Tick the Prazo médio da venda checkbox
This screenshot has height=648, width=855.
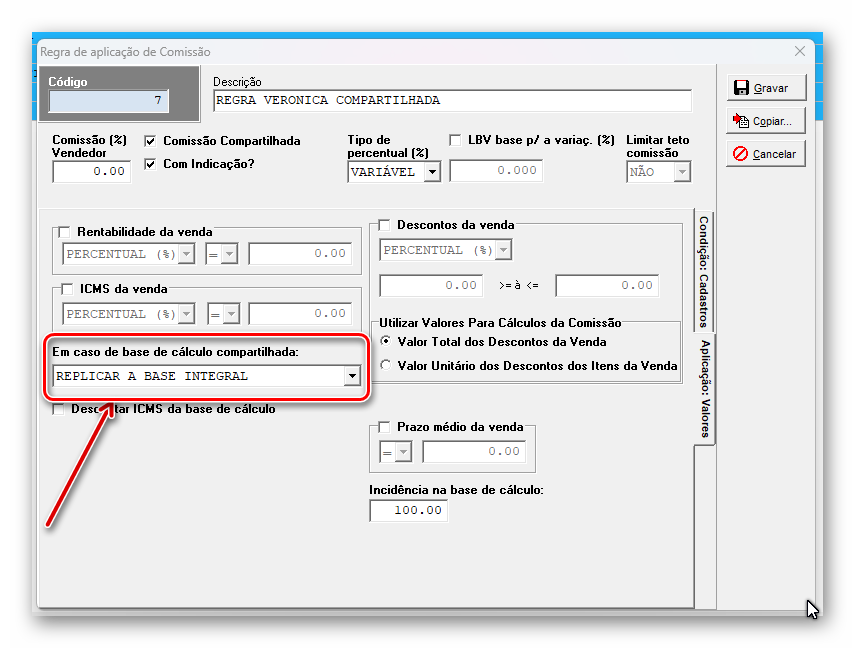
# # # # # # #
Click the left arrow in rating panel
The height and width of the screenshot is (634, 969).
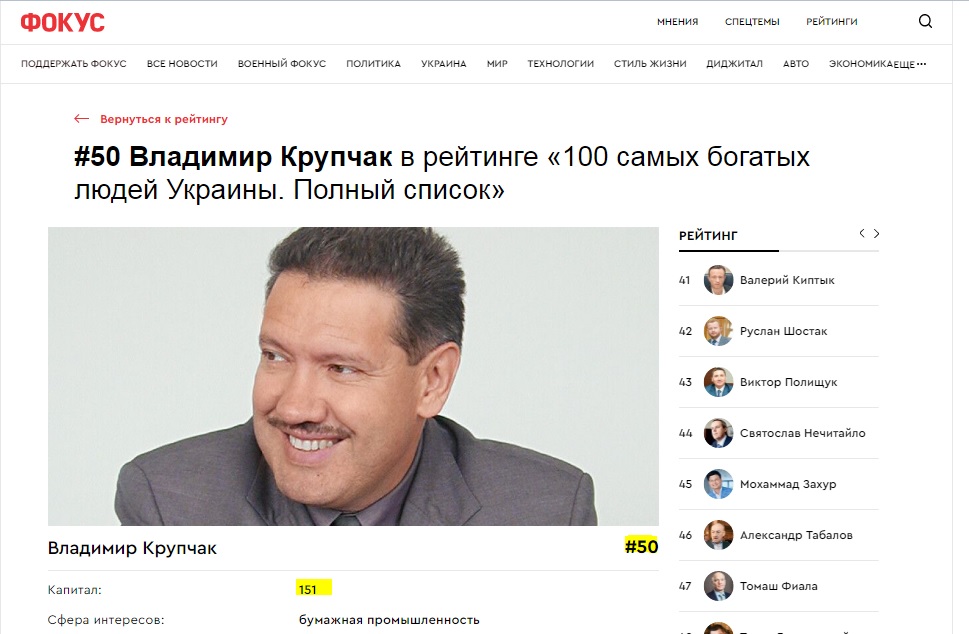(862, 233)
# # # # # # #
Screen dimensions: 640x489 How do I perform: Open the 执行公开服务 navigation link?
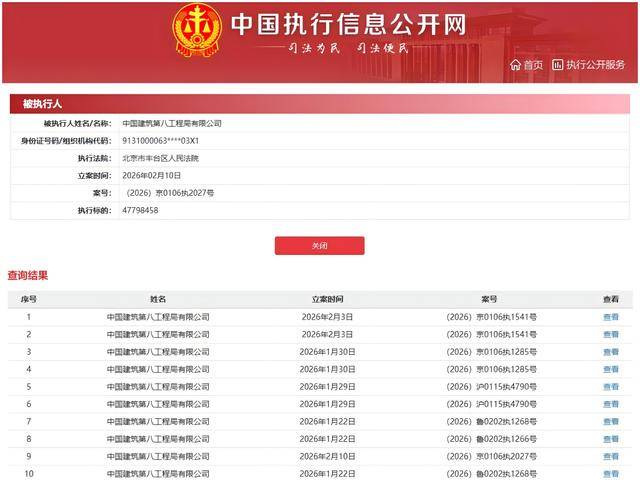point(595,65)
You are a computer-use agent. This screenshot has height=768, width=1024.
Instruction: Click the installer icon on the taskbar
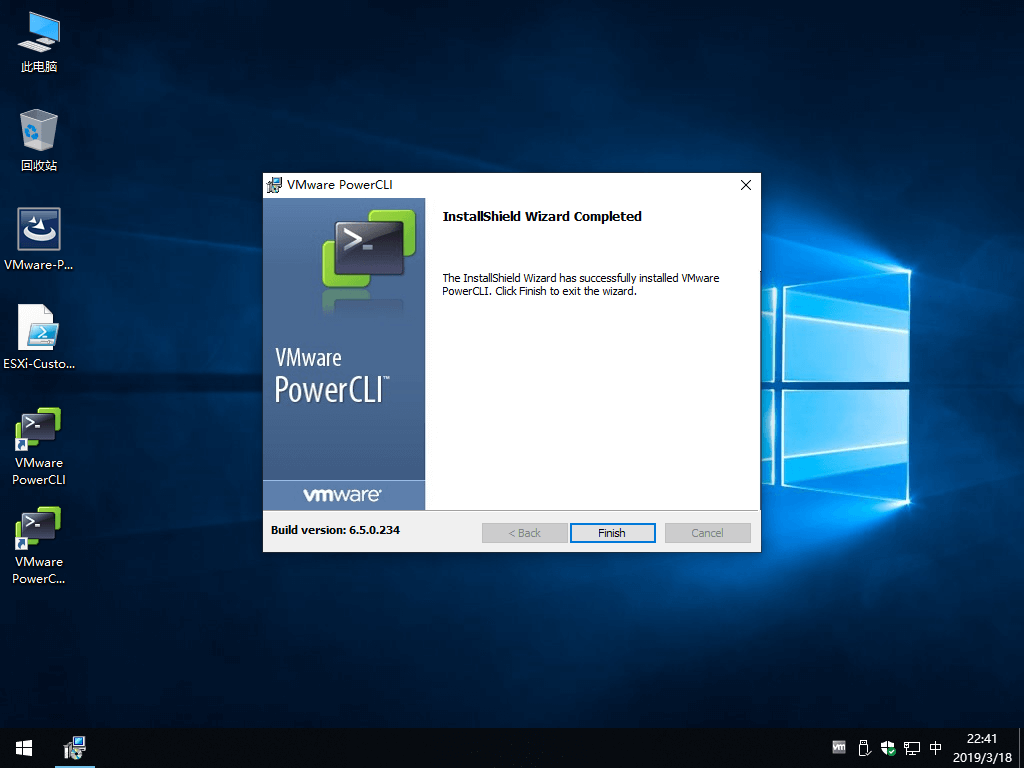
# # # # # # #
# [Brief]
Every line above from the line with "Tick the Prazo médio da venda checkbox" to the line with "This screenshot has height=648, width=855.", inclusive, must be returned exactly; no other line belongs in the reply.

# [Result for this task]
Tick the Prazo médio da venda checkbox
This screenshot has height=648, width=855.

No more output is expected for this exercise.